» What to work on
Locate every line below that contains the word "computer" and copy it.

Records supplied Start Marker

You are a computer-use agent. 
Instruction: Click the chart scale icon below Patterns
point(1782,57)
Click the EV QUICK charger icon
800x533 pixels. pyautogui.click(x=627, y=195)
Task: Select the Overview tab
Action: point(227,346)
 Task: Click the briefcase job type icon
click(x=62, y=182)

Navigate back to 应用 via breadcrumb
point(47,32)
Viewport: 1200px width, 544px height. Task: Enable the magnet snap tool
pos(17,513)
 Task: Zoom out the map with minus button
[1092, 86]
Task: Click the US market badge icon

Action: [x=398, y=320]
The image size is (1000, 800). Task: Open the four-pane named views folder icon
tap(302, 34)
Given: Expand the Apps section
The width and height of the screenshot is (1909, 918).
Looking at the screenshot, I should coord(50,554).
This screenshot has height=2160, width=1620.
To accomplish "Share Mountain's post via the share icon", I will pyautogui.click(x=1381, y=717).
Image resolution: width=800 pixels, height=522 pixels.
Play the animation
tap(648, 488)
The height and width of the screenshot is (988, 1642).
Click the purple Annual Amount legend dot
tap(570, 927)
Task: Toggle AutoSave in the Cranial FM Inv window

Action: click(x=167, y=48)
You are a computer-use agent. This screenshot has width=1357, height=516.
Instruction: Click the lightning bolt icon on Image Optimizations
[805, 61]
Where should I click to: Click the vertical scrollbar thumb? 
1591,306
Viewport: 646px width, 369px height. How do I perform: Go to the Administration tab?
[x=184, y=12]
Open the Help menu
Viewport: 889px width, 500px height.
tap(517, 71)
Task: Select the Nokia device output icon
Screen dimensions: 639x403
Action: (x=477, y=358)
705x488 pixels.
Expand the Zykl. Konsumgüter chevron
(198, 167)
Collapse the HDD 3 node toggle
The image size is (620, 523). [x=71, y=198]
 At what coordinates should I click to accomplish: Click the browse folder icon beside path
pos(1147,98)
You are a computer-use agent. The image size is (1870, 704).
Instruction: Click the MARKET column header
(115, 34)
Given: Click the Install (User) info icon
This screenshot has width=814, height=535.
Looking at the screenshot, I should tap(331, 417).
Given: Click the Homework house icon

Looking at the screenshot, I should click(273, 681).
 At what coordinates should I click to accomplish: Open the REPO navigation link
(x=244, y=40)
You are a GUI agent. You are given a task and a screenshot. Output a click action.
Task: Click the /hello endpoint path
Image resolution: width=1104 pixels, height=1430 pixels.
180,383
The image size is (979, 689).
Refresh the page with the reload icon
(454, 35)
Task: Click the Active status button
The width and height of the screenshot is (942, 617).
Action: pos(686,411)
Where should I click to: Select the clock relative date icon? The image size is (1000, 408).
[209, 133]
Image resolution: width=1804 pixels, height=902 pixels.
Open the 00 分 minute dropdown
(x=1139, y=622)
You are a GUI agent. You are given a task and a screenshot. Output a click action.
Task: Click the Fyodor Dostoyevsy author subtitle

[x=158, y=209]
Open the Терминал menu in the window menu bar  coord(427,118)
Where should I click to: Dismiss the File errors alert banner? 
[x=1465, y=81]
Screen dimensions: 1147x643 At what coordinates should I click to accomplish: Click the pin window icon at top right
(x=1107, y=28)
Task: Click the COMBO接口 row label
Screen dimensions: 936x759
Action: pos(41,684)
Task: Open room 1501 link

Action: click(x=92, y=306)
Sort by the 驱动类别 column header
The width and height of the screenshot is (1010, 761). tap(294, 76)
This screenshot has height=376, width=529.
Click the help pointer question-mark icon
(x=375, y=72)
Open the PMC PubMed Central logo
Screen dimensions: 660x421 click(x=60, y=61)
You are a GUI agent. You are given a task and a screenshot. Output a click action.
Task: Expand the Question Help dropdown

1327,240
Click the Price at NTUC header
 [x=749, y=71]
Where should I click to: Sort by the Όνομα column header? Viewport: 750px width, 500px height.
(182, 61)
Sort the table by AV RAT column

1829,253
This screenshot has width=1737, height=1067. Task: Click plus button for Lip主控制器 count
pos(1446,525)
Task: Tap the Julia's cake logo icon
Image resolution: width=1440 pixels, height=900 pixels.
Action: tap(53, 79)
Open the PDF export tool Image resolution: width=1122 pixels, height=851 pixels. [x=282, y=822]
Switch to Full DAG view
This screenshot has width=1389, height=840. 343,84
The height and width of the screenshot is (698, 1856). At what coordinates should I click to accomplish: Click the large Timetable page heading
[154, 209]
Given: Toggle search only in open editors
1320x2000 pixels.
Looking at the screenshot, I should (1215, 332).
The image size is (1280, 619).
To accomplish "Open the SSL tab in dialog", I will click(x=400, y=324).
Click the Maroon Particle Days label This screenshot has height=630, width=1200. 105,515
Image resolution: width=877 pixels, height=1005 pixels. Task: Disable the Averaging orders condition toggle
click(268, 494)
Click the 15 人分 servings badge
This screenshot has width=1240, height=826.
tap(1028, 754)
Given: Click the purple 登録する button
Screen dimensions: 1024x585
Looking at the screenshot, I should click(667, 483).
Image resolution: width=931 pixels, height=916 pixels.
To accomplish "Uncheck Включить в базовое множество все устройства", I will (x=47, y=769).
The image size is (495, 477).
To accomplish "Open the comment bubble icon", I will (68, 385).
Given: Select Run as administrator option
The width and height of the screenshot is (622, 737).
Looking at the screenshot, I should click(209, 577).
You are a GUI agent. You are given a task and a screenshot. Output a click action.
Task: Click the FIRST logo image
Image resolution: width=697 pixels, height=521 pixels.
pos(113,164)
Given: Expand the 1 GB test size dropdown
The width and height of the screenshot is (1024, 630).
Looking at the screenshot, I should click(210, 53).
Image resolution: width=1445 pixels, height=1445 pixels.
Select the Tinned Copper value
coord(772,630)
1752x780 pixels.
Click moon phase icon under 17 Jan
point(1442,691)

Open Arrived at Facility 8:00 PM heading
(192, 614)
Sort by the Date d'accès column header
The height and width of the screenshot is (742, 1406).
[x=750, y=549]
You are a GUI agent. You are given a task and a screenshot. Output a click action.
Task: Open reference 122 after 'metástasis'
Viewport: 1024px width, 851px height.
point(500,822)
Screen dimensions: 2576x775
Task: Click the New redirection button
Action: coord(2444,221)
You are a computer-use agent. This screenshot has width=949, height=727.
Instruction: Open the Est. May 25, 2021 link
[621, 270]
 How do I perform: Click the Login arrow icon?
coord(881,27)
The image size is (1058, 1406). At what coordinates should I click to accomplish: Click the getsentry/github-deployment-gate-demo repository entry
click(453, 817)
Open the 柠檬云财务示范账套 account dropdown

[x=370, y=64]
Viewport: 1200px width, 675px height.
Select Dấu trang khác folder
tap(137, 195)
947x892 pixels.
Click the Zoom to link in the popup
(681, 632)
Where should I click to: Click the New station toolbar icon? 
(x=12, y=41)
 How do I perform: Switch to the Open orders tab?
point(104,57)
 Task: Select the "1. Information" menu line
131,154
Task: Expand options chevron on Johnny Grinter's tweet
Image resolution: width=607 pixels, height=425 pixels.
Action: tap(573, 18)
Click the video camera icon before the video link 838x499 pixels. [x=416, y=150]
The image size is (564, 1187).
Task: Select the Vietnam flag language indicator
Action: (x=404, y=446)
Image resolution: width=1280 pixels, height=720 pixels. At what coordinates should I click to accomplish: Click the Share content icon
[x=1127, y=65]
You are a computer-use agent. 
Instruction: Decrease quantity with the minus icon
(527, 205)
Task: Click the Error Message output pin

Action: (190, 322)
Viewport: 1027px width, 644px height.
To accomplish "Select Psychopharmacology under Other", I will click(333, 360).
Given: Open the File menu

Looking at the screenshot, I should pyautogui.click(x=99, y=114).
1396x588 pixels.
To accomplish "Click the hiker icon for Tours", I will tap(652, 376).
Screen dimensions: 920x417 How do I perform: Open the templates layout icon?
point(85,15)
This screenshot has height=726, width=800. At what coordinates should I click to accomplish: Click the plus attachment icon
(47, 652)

Records supplied End Marker

» Solution for this task
You are a computer-use agent. 
You are a computer-use agent. This screenshot has width=1357, height=516.
You are a computer-use agent. The image size is (1870, 704).
You are a computer-use agent. This screenshot has width=949, height=727.
You are a computer-use agent. 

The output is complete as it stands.